Yves Veyrier : Elle s’allonge grâce à la mise en place du système de sécurité sociale et de retraites, obtenu et géré par les syndicats. On est mieux soigné et on ne s’épuise pas jusqu’au bout. Mais l’espérance de vie en bonne santé n’atteint que 63 ans, et elle ne s’allonge pas dans les mêmes proportions que l’espérance de vie tout court. Partir à 62 ans, pour de nombreux salariés, c’est déjà trop. Ils attendent avec impatience le moment de s’arrêter.

L’instauration d’une retraite minimale à 1 000 euros va-t-elle sortir des personnes âgées de la précarité ?

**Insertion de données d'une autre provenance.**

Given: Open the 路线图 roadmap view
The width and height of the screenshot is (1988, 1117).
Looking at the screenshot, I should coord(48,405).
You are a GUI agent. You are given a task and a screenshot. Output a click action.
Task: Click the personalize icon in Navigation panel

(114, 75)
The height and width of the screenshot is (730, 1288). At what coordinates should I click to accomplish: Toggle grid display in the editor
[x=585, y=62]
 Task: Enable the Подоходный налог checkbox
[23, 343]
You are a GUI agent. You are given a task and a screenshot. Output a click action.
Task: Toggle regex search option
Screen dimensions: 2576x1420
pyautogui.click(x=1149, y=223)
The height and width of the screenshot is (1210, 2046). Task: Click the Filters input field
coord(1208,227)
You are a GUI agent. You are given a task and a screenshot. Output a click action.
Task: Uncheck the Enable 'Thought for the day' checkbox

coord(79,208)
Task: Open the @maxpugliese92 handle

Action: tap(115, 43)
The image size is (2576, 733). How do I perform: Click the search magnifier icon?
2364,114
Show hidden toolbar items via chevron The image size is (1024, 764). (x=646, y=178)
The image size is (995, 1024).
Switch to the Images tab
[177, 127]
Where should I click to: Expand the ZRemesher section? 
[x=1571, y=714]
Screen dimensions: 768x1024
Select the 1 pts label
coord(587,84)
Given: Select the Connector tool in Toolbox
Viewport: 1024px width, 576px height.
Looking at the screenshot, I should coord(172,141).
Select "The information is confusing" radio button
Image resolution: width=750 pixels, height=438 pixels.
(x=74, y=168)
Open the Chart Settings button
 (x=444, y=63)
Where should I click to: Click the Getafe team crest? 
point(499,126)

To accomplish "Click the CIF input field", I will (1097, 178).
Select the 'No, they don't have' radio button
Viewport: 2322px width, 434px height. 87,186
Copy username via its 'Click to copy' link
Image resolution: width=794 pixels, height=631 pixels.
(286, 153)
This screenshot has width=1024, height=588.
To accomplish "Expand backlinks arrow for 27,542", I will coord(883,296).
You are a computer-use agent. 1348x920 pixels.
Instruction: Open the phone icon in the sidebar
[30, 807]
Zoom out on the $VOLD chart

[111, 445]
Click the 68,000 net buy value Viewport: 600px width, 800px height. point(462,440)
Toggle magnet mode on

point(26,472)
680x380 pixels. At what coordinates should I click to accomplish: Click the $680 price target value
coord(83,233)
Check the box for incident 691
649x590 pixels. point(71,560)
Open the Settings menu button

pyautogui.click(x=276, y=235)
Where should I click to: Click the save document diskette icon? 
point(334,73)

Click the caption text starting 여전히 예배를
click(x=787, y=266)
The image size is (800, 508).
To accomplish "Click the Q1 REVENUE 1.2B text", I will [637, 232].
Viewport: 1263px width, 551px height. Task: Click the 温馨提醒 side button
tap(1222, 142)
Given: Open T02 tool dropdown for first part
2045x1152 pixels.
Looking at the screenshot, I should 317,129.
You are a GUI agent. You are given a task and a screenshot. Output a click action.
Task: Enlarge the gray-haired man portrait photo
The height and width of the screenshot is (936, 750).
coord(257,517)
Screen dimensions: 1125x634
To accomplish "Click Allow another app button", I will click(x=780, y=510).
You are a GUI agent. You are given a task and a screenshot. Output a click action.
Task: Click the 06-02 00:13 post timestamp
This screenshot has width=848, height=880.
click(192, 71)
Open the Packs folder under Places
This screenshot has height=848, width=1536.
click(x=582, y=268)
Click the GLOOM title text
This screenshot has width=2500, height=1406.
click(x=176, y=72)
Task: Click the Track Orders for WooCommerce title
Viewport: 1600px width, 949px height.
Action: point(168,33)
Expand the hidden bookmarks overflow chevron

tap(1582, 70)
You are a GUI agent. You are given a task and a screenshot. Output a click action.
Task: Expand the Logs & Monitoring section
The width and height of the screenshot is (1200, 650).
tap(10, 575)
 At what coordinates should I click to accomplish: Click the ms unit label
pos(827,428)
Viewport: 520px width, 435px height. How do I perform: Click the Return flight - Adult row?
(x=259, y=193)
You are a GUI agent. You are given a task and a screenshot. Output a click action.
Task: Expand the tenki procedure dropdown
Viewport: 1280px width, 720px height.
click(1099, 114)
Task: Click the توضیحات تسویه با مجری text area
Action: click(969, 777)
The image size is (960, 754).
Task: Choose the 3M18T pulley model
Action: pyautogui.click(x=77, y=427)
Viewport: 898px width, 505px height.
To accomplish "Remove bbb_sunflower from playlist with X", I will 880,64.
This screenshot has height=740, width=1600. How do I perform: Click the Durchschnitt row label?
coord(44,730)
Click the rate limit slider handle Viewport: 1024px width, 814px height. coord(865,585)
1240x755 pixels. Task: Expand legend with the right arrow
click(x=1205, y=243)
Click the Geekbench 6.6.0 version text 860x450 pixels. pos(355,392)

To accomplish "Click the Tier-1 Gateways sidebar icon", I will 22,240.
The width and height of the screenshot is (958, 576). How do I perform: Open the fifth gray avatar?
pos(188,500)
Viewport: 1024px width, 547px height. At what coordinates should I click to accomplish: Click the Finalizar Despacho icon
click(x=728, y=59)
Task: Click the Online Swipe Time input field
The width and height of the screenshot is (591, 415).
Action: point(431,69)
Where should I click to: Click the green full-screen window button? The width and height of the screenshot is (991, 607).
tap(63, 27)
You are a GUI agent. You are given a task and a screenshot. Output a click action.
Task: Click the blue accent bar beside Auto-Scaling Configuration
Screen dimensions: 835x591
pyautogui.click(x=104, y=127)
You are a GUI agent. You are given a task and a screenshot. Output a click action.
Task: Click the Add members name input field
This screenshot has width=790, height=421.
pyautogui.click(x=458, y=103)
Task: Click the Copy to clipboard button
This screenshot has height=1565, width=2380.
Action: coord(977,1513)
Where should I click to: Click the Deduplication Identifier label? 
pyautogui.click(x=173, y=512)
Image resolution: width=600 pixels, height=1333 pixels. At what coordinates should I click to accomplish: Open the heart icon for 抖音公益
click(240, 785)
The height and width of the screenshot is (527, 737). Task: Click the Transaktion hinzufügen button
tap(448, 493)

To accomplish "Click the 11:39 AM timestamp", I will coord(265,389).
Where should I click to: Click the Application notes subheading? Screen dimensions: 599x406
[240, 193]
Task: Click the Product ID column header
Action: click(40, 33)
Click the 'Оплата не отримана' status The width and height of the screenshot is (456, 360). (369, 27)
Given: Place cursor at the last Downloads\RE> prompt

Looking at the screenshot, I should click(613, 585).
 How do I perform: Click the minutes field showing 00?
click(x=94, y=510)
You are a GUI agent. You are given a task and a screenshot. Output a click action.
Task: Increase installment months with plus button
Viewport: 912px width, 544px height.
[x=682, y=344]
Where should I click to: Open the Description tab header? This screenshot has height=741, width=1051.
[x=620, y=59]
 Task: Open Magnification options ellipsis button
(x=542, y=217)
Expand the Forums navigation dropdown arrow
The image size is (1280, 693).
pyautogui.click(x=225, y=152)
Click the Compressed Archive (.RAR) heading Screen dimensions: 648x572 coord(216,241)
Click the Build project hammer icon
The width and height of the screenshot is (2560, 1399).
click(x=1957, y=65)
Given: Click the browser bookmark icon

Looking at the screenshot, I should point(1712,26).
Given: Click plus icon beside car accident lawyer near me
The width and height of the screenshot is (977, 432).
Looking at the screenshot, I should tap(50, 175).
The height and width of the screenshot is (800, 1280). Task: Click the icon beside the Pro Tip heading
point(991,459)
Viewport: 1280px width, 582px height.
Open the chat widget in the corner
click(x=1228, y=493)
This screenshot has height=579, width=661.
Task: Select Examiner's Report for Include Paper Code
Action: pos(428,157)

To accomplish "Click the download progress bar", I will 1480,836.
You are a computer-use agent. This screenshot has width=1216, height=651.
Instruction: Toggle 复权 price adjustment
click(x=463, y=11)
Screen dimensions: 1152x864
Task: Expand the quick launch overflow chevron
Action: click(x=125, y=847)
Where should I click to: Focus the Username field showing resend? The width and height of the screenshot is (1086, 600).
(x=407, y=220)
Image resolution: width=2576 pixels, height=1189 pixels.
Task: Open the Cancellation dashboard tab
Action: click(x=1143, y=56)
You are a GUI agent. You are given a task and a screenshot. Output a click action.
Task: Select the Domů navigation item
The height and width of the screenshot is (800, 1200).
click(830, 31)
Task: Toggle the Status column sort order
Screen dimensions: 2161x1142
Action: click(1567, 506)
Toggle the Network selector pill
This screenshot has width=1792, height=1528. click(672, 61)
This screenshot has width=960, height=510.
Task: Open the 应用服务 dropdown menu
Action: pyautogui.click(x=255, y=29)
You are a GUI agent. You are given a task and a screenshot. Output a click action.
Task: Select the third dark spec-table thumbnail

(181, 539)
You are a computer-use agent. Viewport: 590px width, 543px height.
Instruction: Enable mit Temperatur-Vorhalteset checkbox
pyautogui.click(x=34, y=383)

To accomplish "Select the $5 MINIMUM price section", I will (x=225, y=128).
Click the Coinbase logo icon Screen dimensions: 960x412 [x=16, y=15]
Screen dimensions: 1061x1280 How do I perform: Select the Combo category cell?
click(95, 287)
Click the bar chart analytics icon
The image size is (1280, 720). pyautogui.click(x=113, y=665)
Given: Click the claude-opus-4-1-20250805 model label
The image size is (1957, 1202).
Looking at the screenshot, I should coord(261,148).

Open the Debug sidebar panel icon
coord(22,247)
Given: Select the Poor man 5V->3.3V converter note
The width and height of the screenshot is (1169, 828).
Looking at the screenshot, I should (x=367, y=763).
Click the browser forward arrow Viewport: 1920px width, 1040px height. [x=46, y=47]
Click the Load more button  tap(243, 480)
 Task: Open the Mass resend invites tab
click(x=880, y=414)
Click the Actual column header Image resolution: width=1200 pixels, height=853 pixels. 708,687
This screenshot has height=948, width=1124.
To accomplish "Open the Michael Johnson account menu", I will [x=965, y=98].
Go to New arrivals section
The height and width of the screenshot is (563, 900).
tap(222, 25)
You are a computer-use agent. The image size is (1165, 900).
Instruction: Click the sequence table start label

Yves Veyrier : Il nous faut des éclaircissements. Aujourd’hui, les salariés du privé qui ont travaillé plus de 120 trimestres, quel qu’ait été leur salaire, ont un minimum contributif et une complémentaire qui approchent près de 1 000 euros par mois. Cette nouvelle retraite minimale sera sans doute un progrès pour les indépendants et les artisans, mais pour les salariés, je n’en suis pas certain.

Envisagez-vous des journées de grève ?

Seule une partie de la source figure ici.